12. Effervescent tablets as claimed in claim 10, wherein R1 and R2 are each glycerol monostearate.

13. Effervescent tablets as claimed in any one of claims 1 to 12, containing 10 to 80% by weight of one or more organic acids selected from the group consisting of adipic acid, amidosulfonic acid, succinic acid, citric acid, fumaric acid, malefic acid, malonic acid, oxalic acid and tartaric acid.

14. Effervescent tablets as claimed in claim 13, wherein said organic acid(s) is present in the amount of 20 to 75% by weight.

15. Effervescent tablets as claimed in claim 14, wherein said organic acid(s) is present in the amount of 30 to 70% by weight.

16. Effervescent tablets as claimed in any of claims 1 to 15, containing more than 40% by weight, based on tablet weight, of amidosulfonic acid.

17. Effervescent tablets as claimed in claim 16, containing more than 50% by weight, based on tablet weight, of amidosulfonic acid.

18 Effervescent tablets as claimed in claim 17, containing more than 60% by weight, based on tablet weight, of amidosulfonic acid.

19. Effervescent tablets as claimed in any one of claims 1 to 18, containing 5 to 30% by weight, based on tablet weight, of alkali metal carbonates and/or hydrogen carbonates.

20. Effervescent tablets as claimed in claim 19, containing 10 to 25% by weight, based on tablet weight, of alkali metal carbonates and/or hydrogen carbonates.

21. Effervescent tablets as claimed in claim 20, containing 12.5 to 20%
by weight, based on tablet weight, of alkali metal carbonates and/or hydrogen carbonates.
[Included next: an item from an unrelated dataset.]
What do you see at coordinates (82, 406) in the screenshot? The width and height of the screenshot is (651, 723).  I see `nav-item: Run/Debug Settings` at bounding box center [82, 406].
22. Effervescent tablets as claimed in any one of claims 19 to 21, wherein said carbonate is sodium carbonate.

23. Effervescent tablets as claimed in any one of claims 1 to 22, additionally containing one or more substances selected from the groups consisting of builders, complexing agents, bleaching agents, bleach activators, enzymes, dyes and perfumes.

24. A process for the production of effervescent tablets by tabletting a particulate premix in known manner, wherein one or more water-soluble substances with a melting point between 40 and 100°C is/are applied in the form of a melt to the remaining particulate ingredients of the premix and the premix as a whole is then tabletted.